- [DATA FOR ANALYSIS]
_ _ _ _ _
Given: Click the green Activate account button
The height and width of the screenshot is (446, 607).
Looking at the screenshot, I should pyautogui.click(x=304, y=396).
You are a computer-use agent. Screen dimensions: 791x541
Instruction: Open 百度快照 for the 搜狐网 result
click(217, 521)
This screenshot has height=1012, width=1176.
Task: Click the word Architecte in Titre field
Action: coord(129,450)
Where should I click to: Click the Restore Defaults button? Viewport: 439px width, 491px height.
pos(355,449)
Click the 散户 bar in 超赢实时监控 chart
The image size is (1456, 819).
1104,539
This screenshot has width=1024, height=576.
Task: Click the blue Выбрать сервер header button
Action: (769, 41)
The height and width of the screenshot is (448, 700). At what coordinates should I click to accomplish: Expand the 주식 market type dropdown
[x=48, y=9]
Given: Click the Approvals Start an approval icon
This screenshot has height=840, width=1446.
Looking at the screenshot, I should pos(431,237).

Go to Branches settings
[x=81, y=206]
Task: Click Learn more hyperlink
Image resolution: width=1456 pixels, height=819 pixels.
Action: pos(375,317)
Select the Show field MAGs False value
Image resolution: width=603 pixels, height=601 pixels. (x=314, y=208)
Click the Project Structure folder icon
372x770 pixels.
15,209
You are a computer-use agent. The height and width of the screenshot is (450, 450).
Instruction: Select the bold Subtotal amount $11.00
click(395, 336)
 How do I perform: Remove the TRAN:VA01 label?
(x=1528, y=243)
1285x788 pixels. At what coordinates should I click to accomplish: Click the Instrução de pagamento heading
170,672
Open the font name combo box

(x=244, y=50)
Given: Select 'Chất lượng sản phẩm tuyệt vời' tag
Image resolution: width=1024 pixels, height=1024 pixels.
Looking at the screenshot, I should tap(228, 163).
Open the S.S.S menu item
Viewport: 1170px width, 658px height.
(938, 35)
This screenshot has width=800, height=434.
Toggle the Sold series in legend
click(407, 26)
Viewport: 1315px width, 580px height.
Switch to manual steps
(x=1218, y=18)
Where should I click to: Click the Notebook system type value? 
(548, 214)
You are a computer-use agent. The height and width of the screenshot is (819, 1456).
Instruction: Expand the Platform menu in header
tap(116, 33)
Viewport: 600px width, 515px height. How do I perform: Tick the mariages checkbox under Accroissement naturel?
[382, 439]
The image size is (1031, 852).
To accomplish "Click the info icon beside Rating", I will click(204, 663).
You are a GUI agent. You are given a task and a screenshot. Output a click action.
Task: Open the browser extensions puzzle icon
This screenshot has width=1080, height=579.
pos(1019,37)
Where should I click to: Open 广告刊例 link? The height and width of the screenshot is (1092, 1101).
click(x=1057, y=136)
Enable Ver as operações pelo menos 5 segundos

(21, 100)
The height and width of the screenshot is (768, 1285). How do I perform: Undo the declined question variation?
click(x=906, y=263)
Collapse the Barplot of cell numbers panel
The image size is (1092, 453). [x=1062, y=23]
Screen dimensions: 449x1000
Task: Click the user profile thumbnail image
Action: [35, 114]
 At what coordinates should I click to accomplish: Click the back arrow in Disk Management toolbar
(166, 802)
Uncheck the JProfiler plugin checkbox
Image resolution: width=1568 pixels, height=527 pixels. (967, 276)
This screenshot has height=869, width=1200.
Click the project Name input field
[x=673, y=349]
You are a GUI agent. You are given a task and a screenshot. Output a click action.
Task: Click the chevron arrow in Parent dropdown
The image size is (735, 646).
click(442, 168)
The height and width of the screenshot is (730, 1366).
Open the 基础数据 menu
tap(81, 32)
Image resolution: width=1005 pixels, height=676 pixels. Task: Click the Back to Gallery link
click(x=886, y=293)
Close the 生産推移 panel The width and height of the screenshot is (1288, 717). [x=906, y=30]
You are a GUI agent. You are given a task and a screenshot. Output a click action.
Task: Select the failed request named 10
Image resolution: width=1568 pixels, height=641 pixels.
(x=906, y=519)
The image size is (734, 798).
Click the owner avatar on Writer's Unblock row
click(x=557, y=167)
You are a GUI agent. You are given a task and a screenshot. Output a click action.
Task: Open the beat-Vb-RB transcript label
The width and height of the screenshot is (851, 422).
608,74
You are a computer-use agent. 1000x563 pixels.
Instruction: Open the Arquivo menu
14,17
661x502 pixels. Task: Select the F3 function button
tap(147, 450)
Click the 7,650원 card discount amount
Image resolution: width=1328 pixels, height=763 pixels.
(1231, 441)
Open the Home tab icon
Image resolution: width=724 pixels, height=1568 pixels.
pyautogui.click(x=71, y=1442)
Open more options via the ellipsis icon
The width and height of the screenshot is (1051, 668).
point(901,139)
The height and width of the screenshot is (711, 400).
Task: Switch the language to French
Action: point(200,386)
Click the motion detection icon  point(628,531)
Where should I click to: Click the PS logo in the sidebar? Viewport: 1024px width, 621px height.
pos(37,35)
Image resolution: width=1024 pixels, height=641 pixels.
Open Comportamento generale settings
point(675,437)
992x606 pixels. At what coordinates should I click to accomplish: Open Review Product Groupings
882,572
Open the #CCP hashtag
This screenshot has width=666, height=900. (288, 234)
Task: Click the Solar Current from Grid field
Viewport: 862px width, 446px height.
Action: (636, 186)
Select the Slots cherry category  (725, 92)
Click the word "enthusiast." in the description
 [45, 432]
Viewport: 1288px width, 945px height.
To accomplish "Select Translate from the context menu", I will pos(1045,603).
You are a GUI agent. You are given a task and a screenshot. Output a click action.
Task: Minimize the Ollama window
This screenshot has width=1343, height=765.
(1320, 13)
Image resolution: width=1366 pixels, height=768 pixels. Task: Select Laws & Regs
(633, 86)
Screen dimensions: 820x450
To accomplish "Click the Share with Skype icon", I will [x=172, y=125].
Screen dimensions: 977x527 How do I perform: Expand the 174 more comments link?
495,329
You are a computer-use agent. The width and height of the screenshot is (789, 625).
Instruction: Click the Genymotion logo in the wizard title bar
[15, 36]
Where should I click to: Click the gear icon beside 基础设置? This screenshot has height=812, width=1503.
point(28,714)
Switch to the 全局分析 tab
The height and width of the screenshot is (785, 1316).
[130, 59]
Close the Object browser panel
_ _ _ _ _
- [EXERCISE PROMPT] Go through the listing and copy each line that includes the string "from".

- [WRITTEN SOLUTION]
Task: Click the Solar Current from Grid field
To accomplish "Select Translate from the context menu", I will pos(1045,603).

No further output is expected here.